2 Replies Latest reply on Jul 8, 2009 6:04 PM by chris.simons

    Seam and EJBs in practice; advice needed


      All,


      We've been developing an application in Seam for some time (1-2 years).


      Thus far, we've grouped our business logic, navigation methods, entity queries (collections of objects returned via EJB-QL) into a single, stateful session bean per application module.


      I'm seeing that our session beans are awfully long, mismanaged, and hard to follow.


      I have read in the past that it is best to store entity queries in stateless session beans.  And I've wondered what the pros and cons of doing so are and whether we should take this approach.


      Thus, I'm considering separating the single, stateful session bean into two beans:
      1) a stateful session bean Manager, one that pertains to how the application interacts with the user and view layer; this bean would store conversational objects, perform page submits, and more.


      2) a stateless session bean Helper, which would store commonly accessed entity queries and collections of objects; in this Helper class, entity queries would always expect parameters and not rely on what's available in the conversation (like we have been doing thus far)


      In practice, how do you all separate these concerns and would you recommend the above approach or something better?


      I appreciate your time.  Thanks.

        • 1. Re: Seam and EJBs in practice; advice needed
          asookazian

          Chris Simons wrote on Jul 08, 2009 17:25:



          Thus far, we've grouped our business logic, navigation methods, entity queries (collections of objects returned via EJB-QL) into a single, stateful session bean per application module.



          Typically, you use one SFSB (or conversation-scoped JavaBean) as a backing bean per JSF/facelet.



          I'm seeing that our session beans are awfully long, mismanaged, and hard to follow.
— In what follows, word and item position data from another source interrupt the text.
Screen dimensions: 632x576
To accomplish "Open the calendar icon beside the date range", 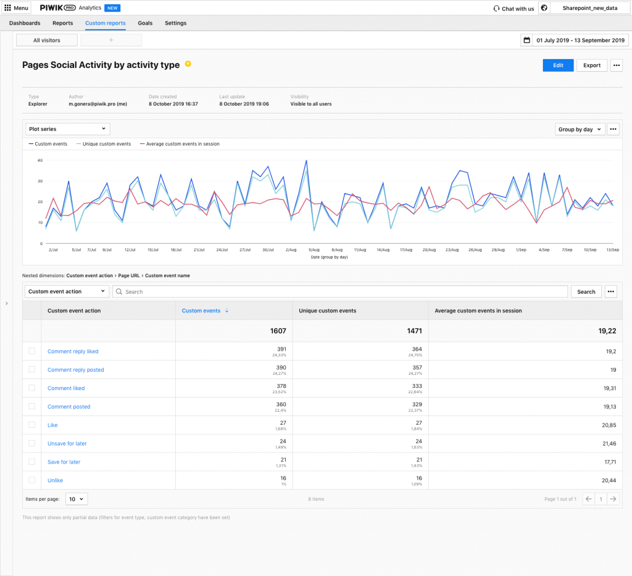I will [526, 40].
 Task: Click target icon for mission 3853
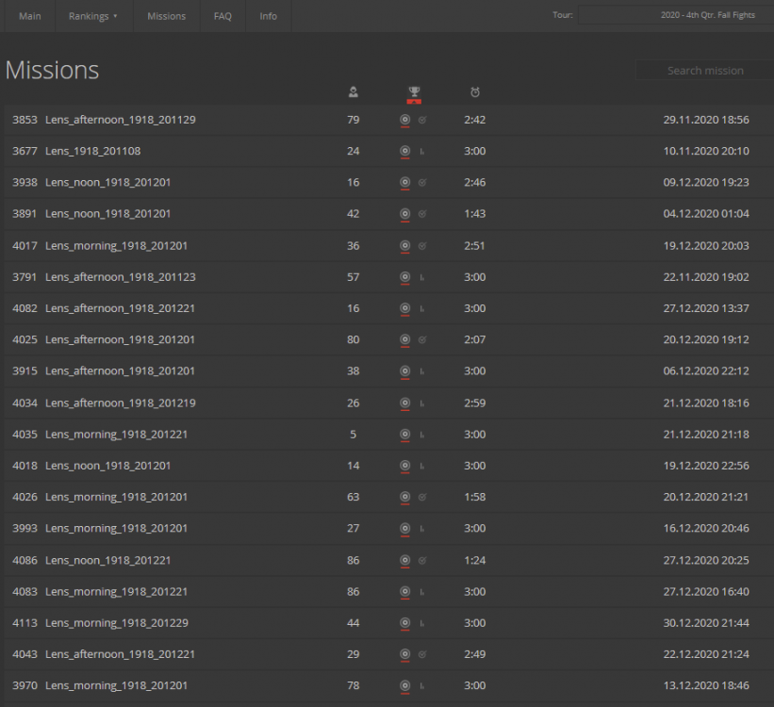coord(404,120)
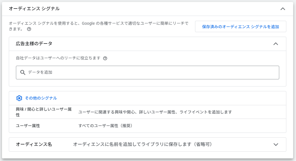Open help icon next to 自社データ text

(x=105, y=58)
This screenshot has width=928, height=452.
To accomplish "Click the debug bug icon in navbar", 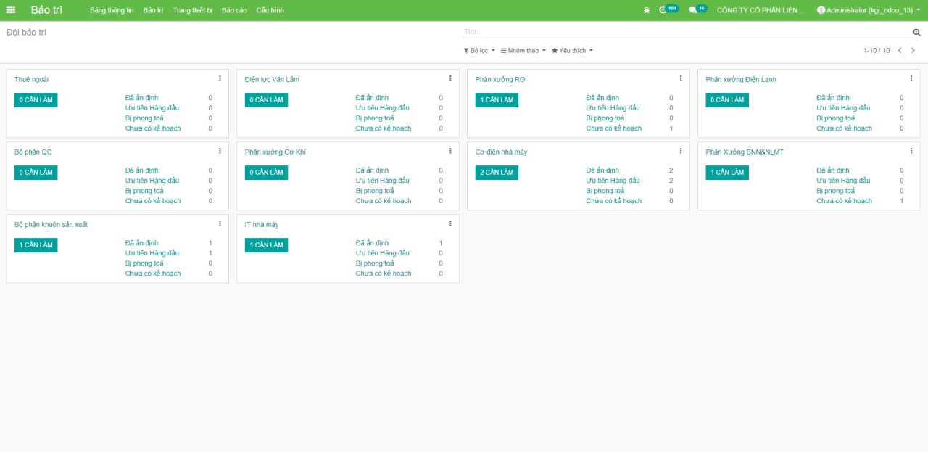I will [647, 10].
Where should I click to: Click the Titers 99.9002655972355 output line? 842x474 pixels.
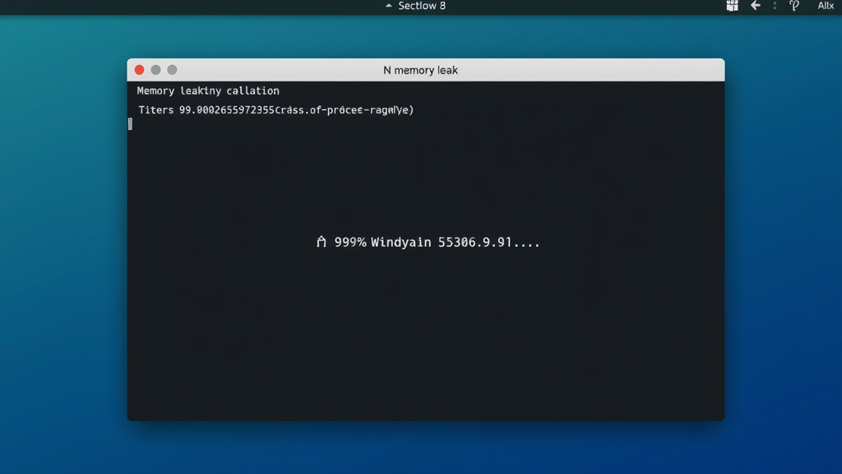click(x=276, y=110)
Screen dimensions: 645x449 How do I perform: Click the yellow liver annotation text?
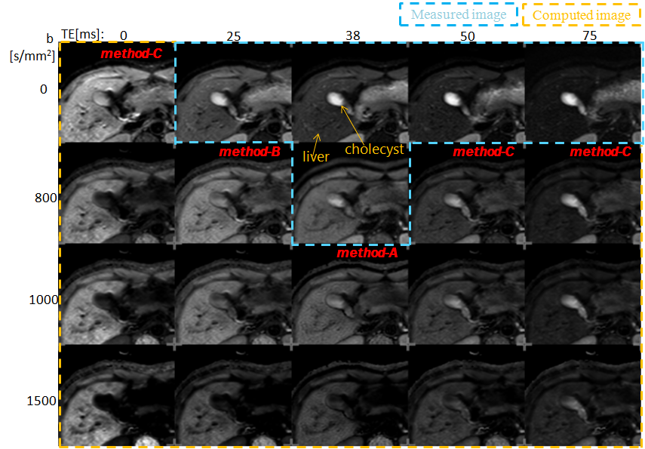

          This is known as the bloated session bean anti-pattern and it happens to the best of us during strict deadlines.  You will need to refactor your component into possibly multiple re-usable components with the methods grouped logically.
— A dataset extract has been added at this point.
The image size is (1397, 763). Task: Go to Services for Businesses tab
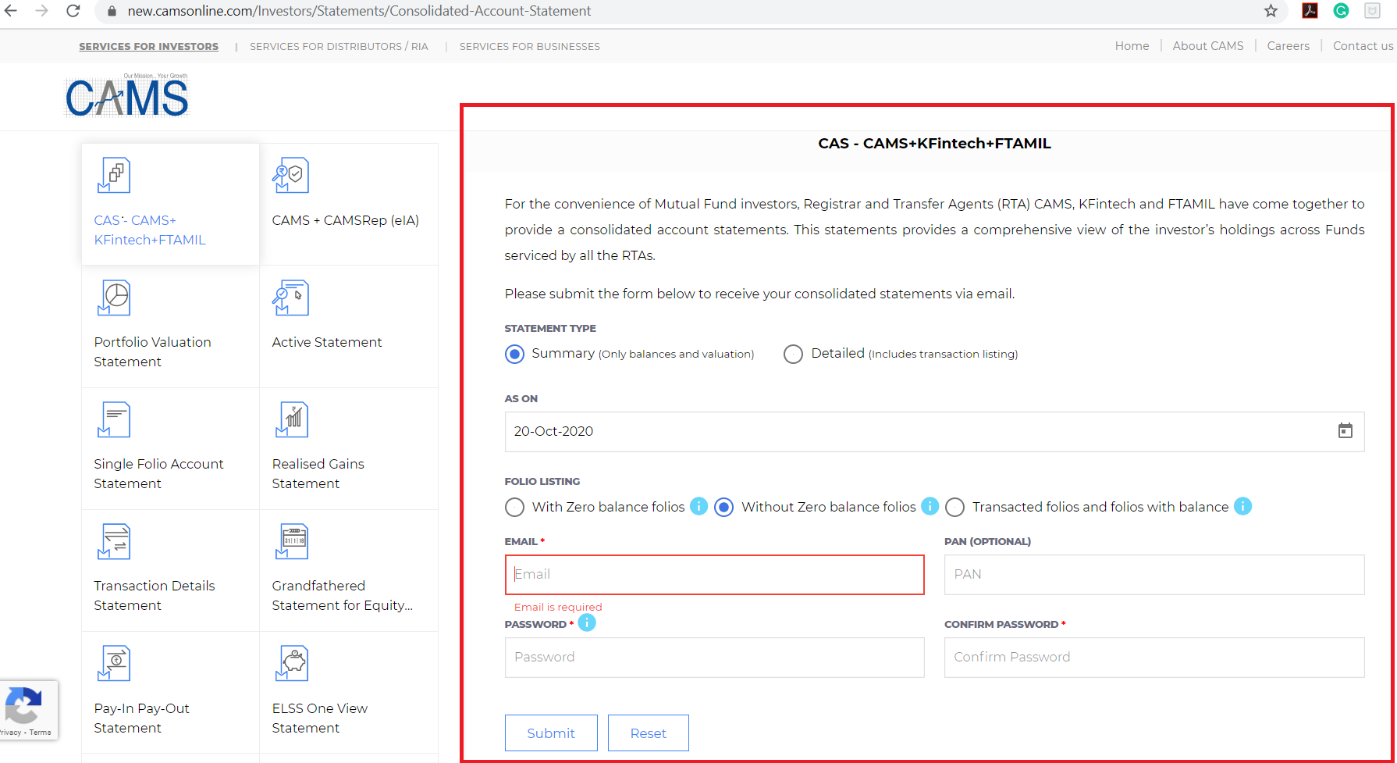[529, 47]
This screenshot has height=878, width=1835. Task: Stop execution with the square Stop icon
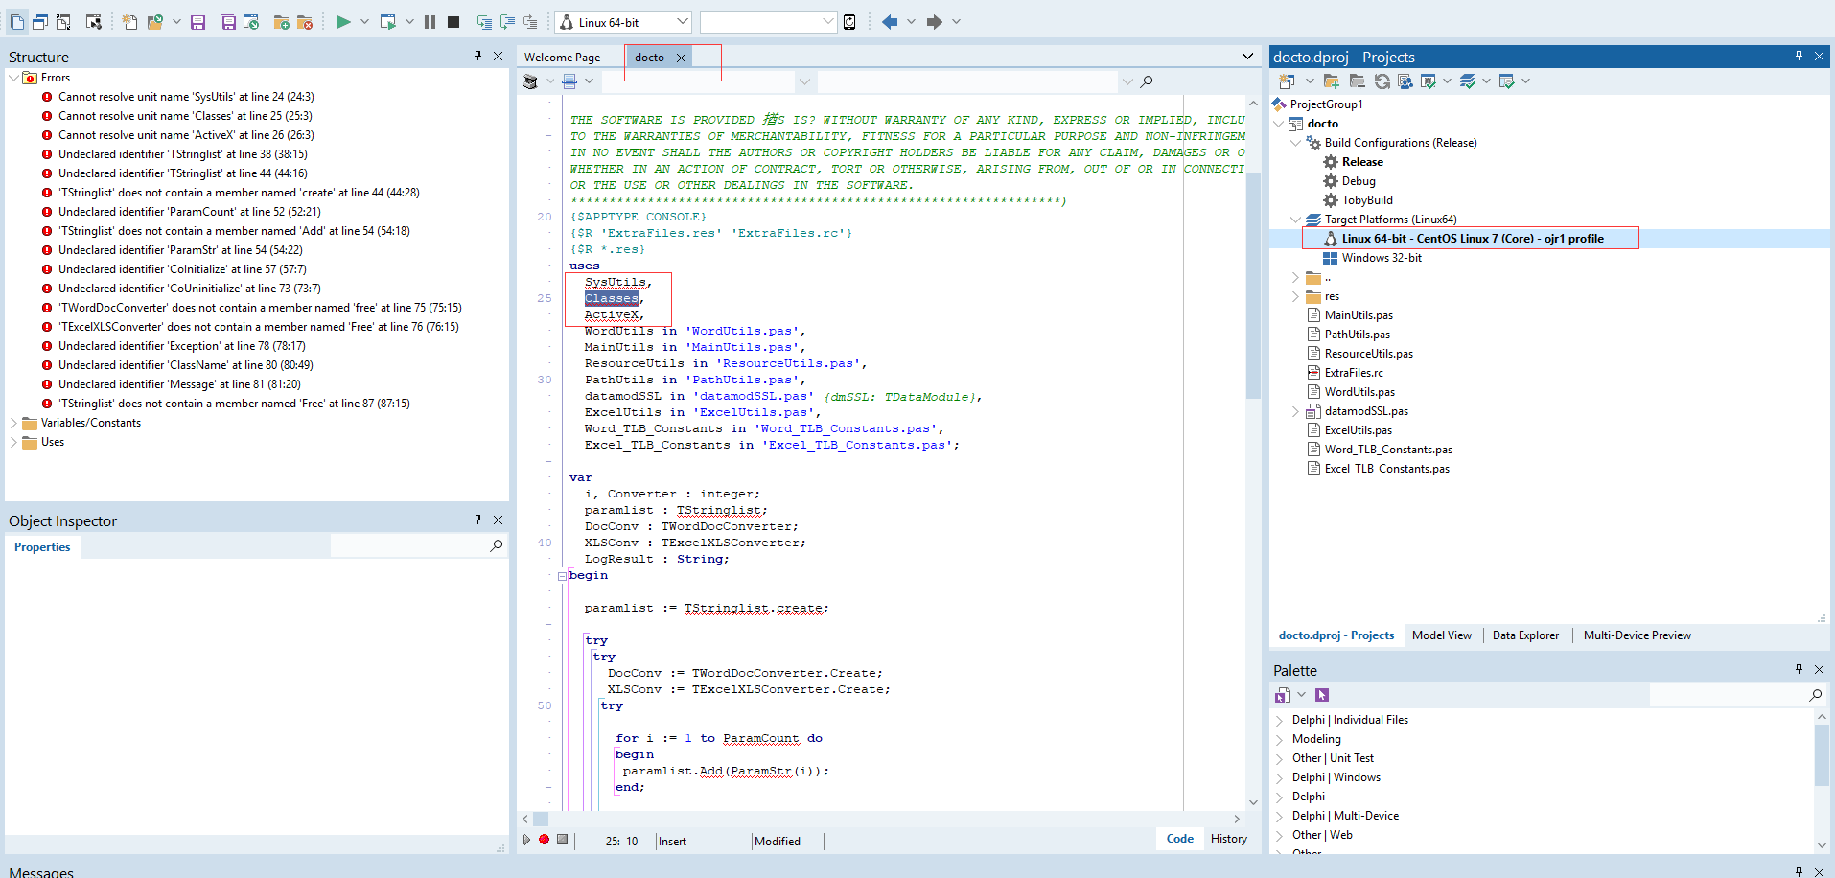(453, 21)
          http://books.google.com/books?id=g_F-z16b_o4C&pg=PA575&lpg=PA575&dq=bloated+session+antipattern



          I have read in the past that it is best to store entity queries in stateless session beans.  And I've wondered what the pros and cons of doing so are and whether we should take this approach.


          I am doing this with my StoredProcedureDAO SLSB.  If it's a service object that does not need to maintain state, you don't need to use a SFSB.  If you abstract it out of your SFSB backing bean, it's easier to unit test and more re-usable.



          Thus, I'm considering separating the single, stateful session bean into two beans:
          1) a stateful session bean Manager, one that pertains to how the application interacts with the user and view layer; this bean would store conversational objects, perform page submits, and more.

          2) a stateless session bean Helper, which would store commonly accessed entity queries and collections of objects; in this Helper class, entity queries would always expect parameters and not rely on what's available in the conversation (like we have been doing thus far)


          so basically a backing bean to handle the action methods from JSF pages and conversation modeling, etc. and a service object.


          Rod Johnson (in one of his very popular Wrox books - I believe it's something like J2EE developement without EJB) recommends using a DAO layer if it is required.  If you have a lot of business logic and persistence logic in a SFSB, then it makes sense to abstract out the persistence logic into a DAO.  Otherwise, for a small simple CRUD app, it's not necessary.  I usually follow this advice.



          In practice, how do you all separate these concerns and would you recommend the above approach or something better?


          Everybody has their own different strategy/patterns/design.  And it depends on the project.  Your scenario and question is really a patterns question and is not specific to Seam (i.e. the same question applies for a Struts/EJB2 project as well as Spring/Hibernate).


          HTH.

          • 2. Re: Seam and EJBs in practice; advice needed

            John - Thanks for the very helpful response; you made me realize exactly what we have been doing and based on your recommendations, I do think a separation is needed.


            The reasons for doing so:
            1) the application is very large; any given application module consists of dozens of JSF pages and supporting methods that are, right now, in a single stateful session bean


            2) we have about two dozen of these application modules and more to come


            I might have to check out this pattern/design book; thanks again.